Schmidt Maria, Hopp Lydia, Arakelyan Arsen, Kirsten Holger, Engel Christoph, Wirkner Kerstin, Krohn Knut, Burkhardt Ralph, Thiery Joachim, Loeffler Markus, Loeffler-Wirth Henry, Binder Hans
IZBI, Interdisciplinary Centre for Bioinformatics, Universität Leipzig, Leipzig, Germany.
BIG, Group of Bioinformatics, Institute of Molecular Biology, National Academy of Sciences, Yerevan, Armenia.
Front Big Data. 2020 Oct 30;3:548873. doi: 10.3389/fdata.2020.548873. eCollection 2020.
The blood transcriptome is expected to provide a detailed picture of an organism's physiological state with potential outcomes for applications in medical diagnostics and molecular and epidemiological research. We here present the analysis of blood specimens of 3,388 adult individuals, together with phenotype characteristics such as disease history, medication status, lifestyle factors, and body mass index (BMI). The size and heterogeneity of this data challenges analytics in terms of dimension reduction, knowledge mining, feature extraction, and data integration. Self-organizing maps (SOM)-machine learning was applied to study transcriptional states on a population-wide scale. This method permits a detailed description and visualization of the molecular heterogeneity of transcriptomes and of their association with different phenotypic features. The diversity of transcriptomes is described by personalized SOM-portraits, which specify the samples in terms of modules of co-expressed genes of different functional context. We identified two major blood transcriptome types where type 1 was found more in men, the elderly, and overweight people and it upregulated genes associated with inflammation and increased heme metabolism, while type 2 was predominantly found in women, younger, and normal weight participants and it was associated with activated immune responses, transcriptional, ribosomal, mitochondrial, and telomere-maintenance cell-functions.

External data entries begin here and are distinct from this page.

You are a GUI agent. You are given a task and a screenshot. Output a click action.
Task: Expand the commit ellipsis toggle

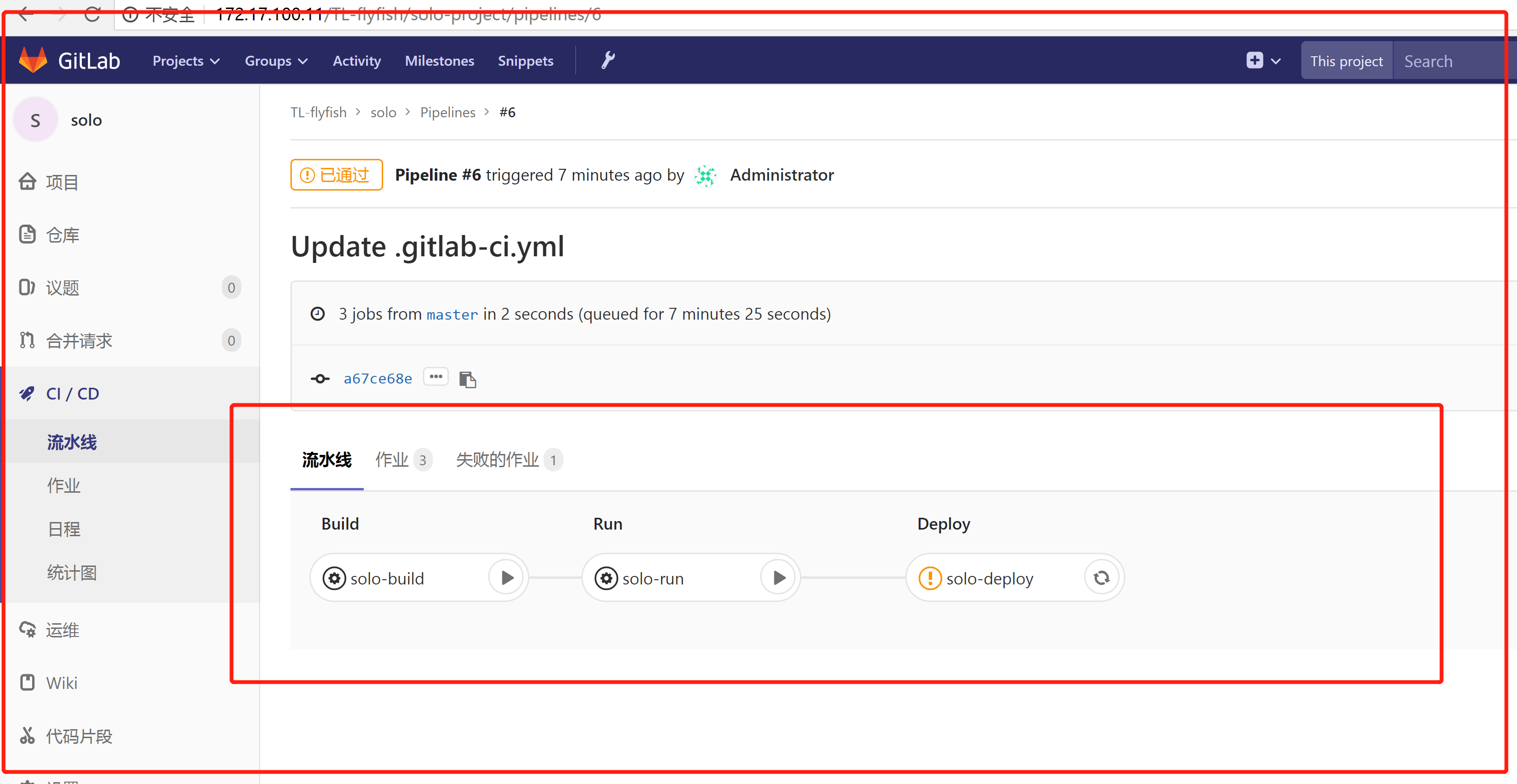point(436,377)
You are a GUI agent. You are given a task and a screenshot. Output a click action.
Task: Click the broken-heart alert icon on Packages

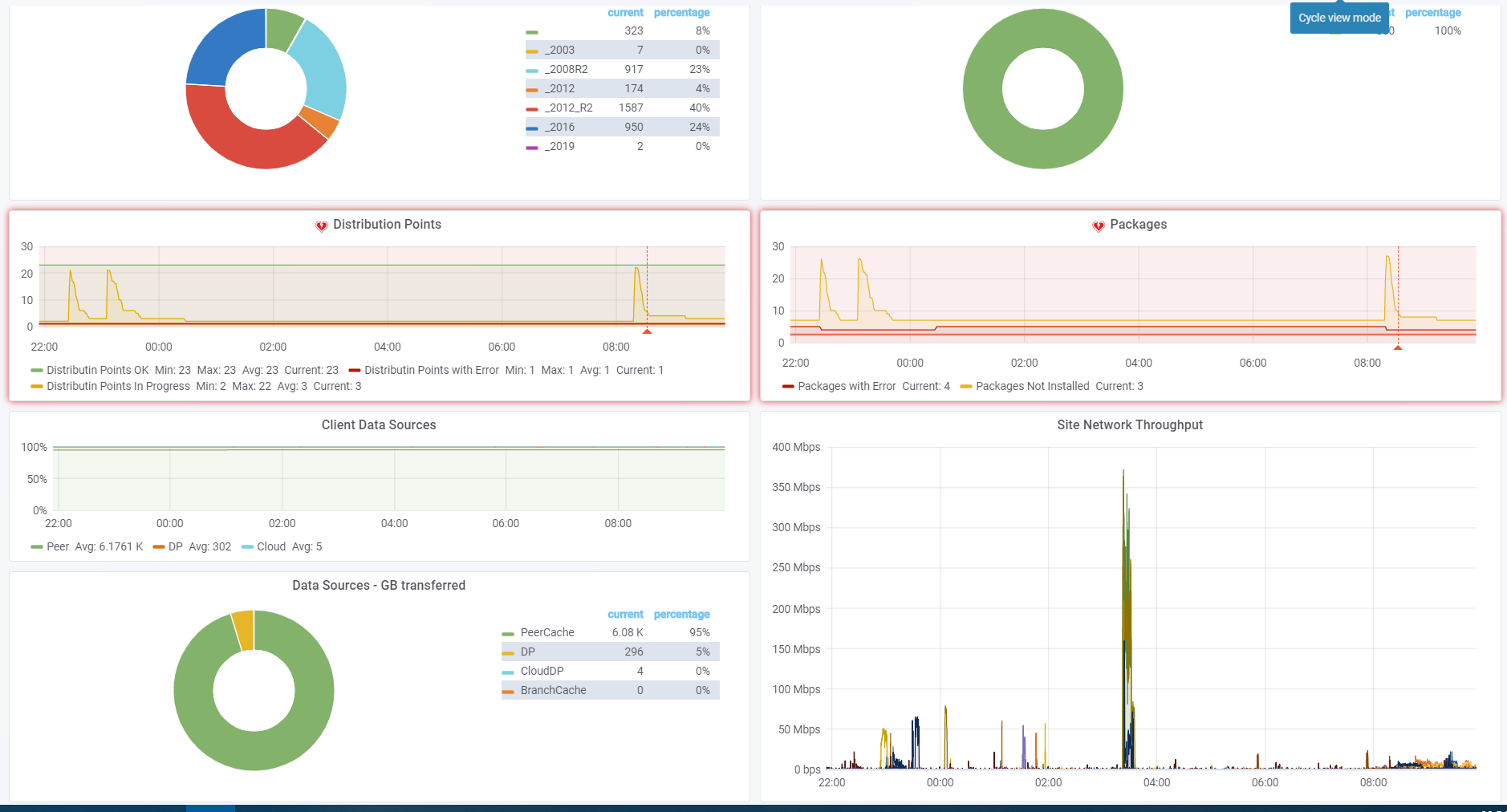pyautogui.click(x=1098, y=225)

We find a striking overlap of signatures shared by multiple diseases, aging, and obesity driven by an underlying common pattern, which was associated with the immune response and the increase of inflammatory processes. Machine learning applications for large and heterogeneous omics data provide a holistic view on the diversity of the human blood transcriptome. It provides a tool for comparative analyses of transcriptional signatures and of associated phenotypes in population studies and medical applications.

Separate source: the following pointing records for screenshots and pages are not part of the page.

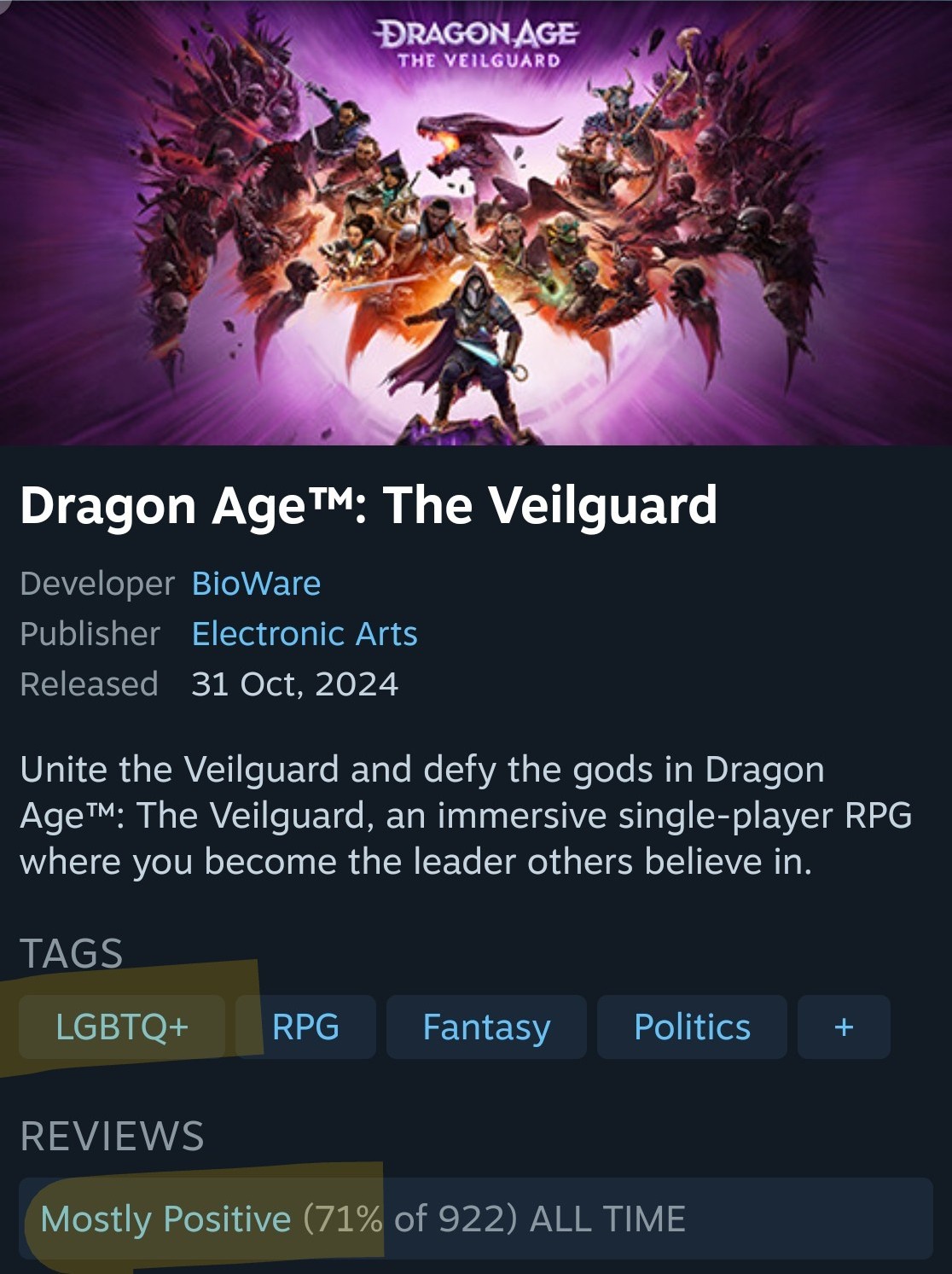Click the Dragon Age logo in the banner
The width and height of the screenshot is (952, 1274).
click(x=478, y=45)
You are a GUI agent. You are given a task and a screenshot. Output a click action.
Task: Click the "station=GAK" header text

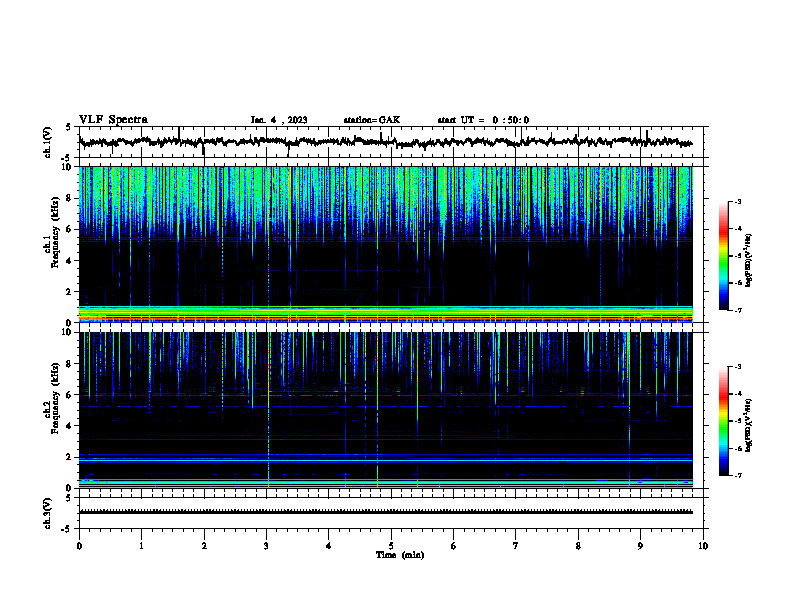(x=372, y=120)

血液转录组有望提供生物体生理状态的详细图景,在医学诊断、分子和流行病学研究中具有潜在应用价值。我们在此展示了对3388名成年人血液样本的分析,以及诸如疾病史、用药情况、生活方式因素和体重指数(BMI)等表型特征。该数据的规模和异质性在降维、知识挖掘、特征提取和数据整合方面对分析提出了挑战。自组织映射(SOM)机器学习被应用于在全人群范围内研究转录状态。这种方法允许对转录组的分子异质性及其与不同表型特征的关联进行详细描述和可视化。转录组的多样性通过个性化的SOM画像来描述,这些画像根据不同功能背景的共表达基因模块来指定样本。我们确定了两种主要的血液转录组类型,其中1型在男性、老年人和超重人群中更为常见,它上调了与炎症和血红素代谢增加相关的基因,而2型主要在女性、年轻人和正常体重参与者中发现,它与激活的免疫反应、转录、核糖体、线粒体和端粒维持细胞功能相关。我们发现多种疾病、衰老和肥胖所共有的特征存在显著重叠,这是由一种潜在的共同模式驱动的,该模式与免疫反应和炎症过程的增加有关。机器学习在大型和异质组学数据中的应用为人类血液转录组的多样性提供了一个整体视角。它为人群研究和医学应用中转录特征及相关表型的比较分析提供了一种工具。